Even the once-credible CBC has gotten into the act, barely able to contain its delight while it roasts Ford over yet another allegation, all the while justifying its lack of actual fact by uttering stock phrases about not having seen the video, or the allegations being unproven. As if that makes a difference to the listener. It’s just the old nudge-nudge-wink-wink and no one is fooled.
All of which is depressing to me as a former newspaper reporter and editor. It grates on my sense of integrity and fairness that we get this sort of dreck promoted on the same level as news. It’s like putting such TV drivel as Survivor, American Pickers or Jersey Shore on the same channel as Masterpiece Theatre.

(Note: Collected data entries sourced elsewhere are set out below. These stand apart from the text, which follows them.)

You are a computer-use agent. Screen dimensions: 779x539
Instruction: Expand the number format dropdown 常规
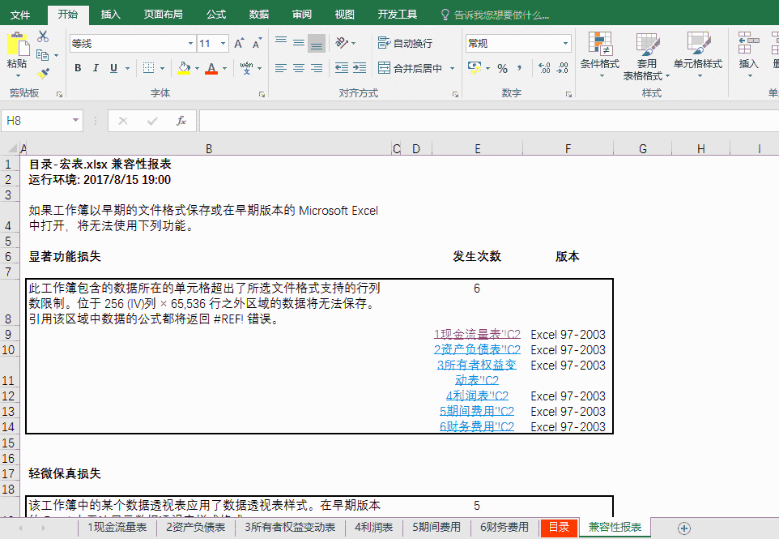coord(565,44)
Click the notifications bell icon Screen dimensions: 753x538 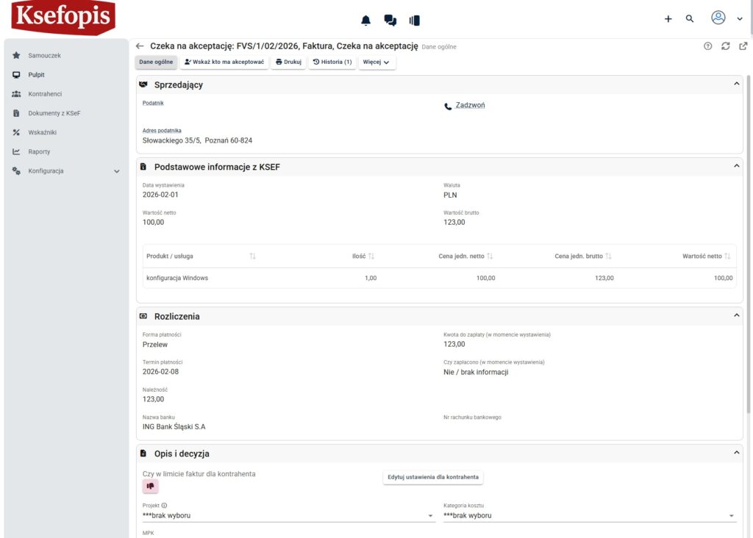click(x=365, y=20)
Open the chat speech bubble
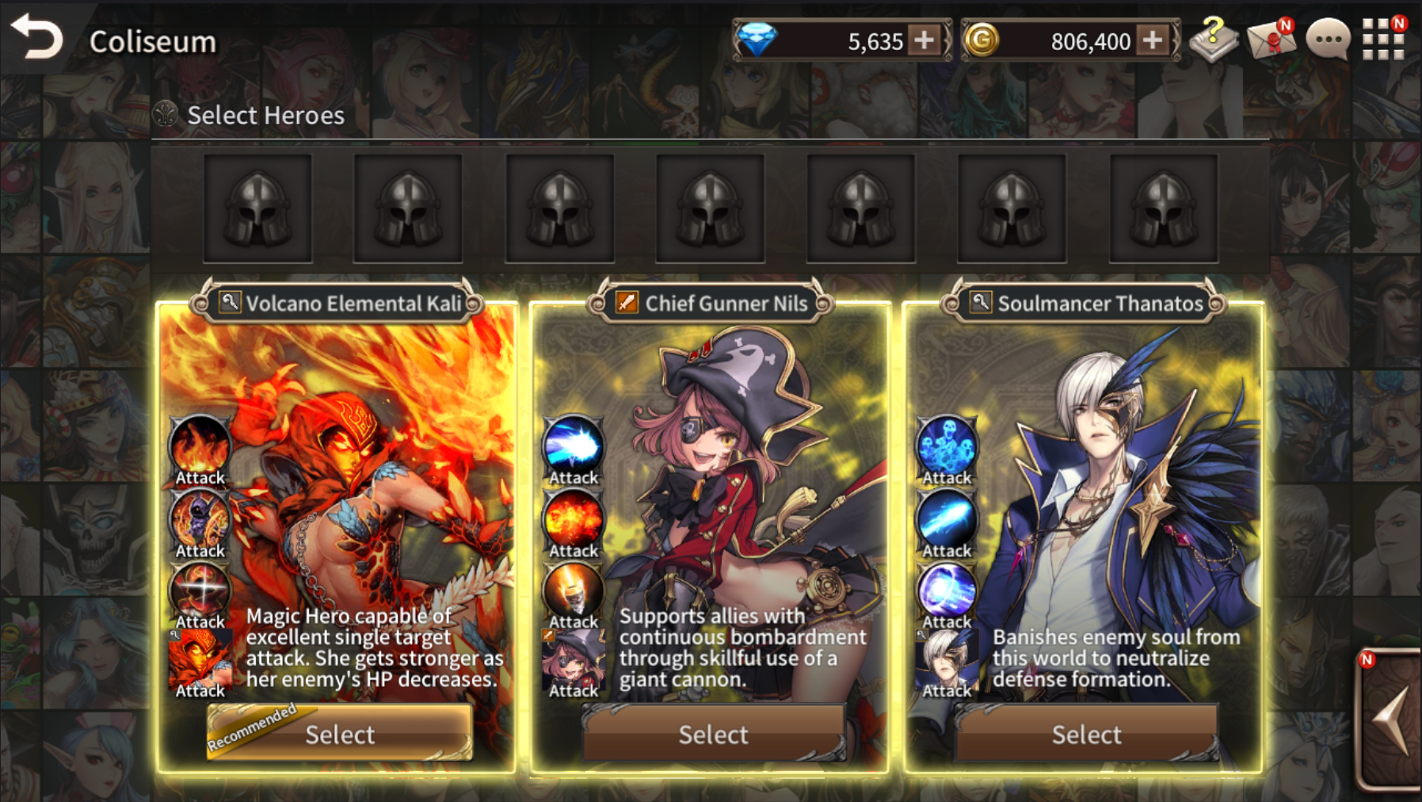 (1328, 38)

It’s almost as if the media has forgotten what its role is and instead just does what it sees others doing. Monkey see, monkey do. But that’s not what we want from, or expect from, the media.

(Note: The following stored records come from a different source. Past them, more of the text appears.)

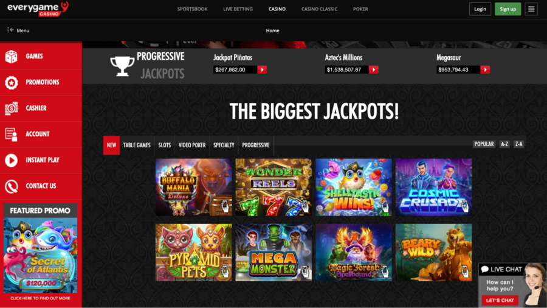The width and height of the screenshot is (547, 308).
Task: Open the Contact Us phone icon
Action: pos(11,186)
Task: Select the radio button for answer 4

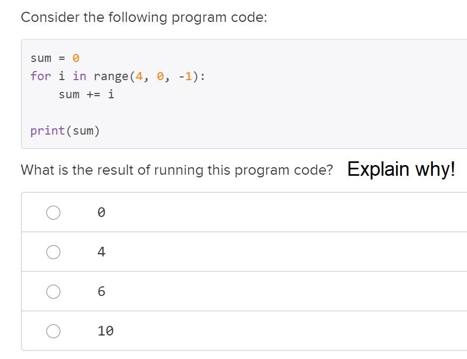Action: [x=53, y=252]
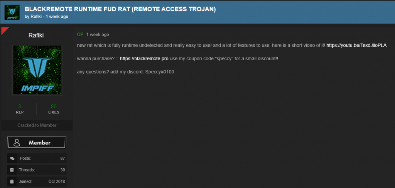395x188 pixels.
Task: Click the small IMPIFF avatar in thread header
Action: pos(12,12)
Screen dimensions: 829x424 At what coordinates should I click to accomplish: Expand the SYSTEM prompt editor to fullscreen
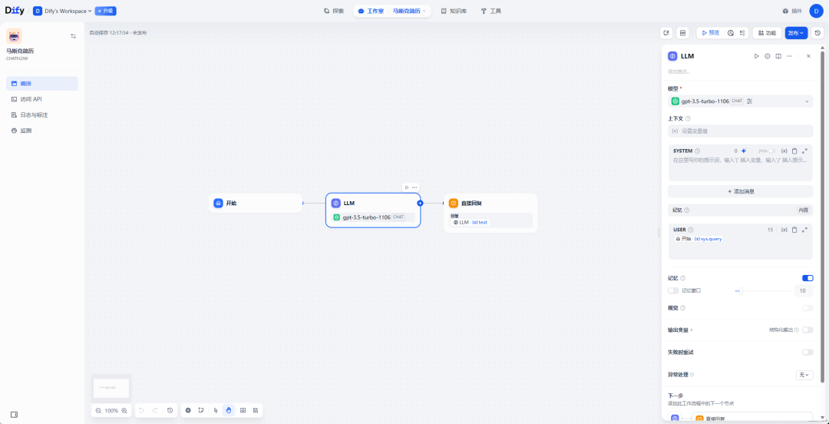pos(804,151)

In part, this is the path the internet and social media have taken us down: where immediate gratification, unrestricted opinion and unqualified commentary lead the way in popular culture. No time to check the facts, no time to confirm details or sources. No time to question what damage we do to the human lives, careers, reputations and families of those we are so busy – and gleefully – destroying.
In many ways, it’s not all that different from a medieval witch burning or a public hanging: the guilt or innocence isn’t as crucial as the entertainment value of the event.

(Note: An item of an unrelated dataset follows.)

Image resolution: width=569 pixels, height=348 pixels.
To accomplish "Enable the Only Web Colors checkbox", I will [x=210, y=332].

Even if we don’t feel guilt for the damage we do to people by constantly exposing them to such unrelentingly harsh media exposure without evidence to support the claims, shouldn’t we at least feel sorry for them? Have some pity or compassion for their weaknesses?
What happened to Canada that it exchanged its sense of compassion for such self-indulgent thrill seeking? Does no one want to help the man, rather than just hurt him?
Don’t get me wrong: I have no affection for Ford. I think he’s a buffoon, I don’t care for his politics, or style, and I think he has mismanaged pretty much everything to do with the media. As far as public relations goes, he’s a walking train wreck.That doesn’t mean I have no empathy for his alleged substance abuse.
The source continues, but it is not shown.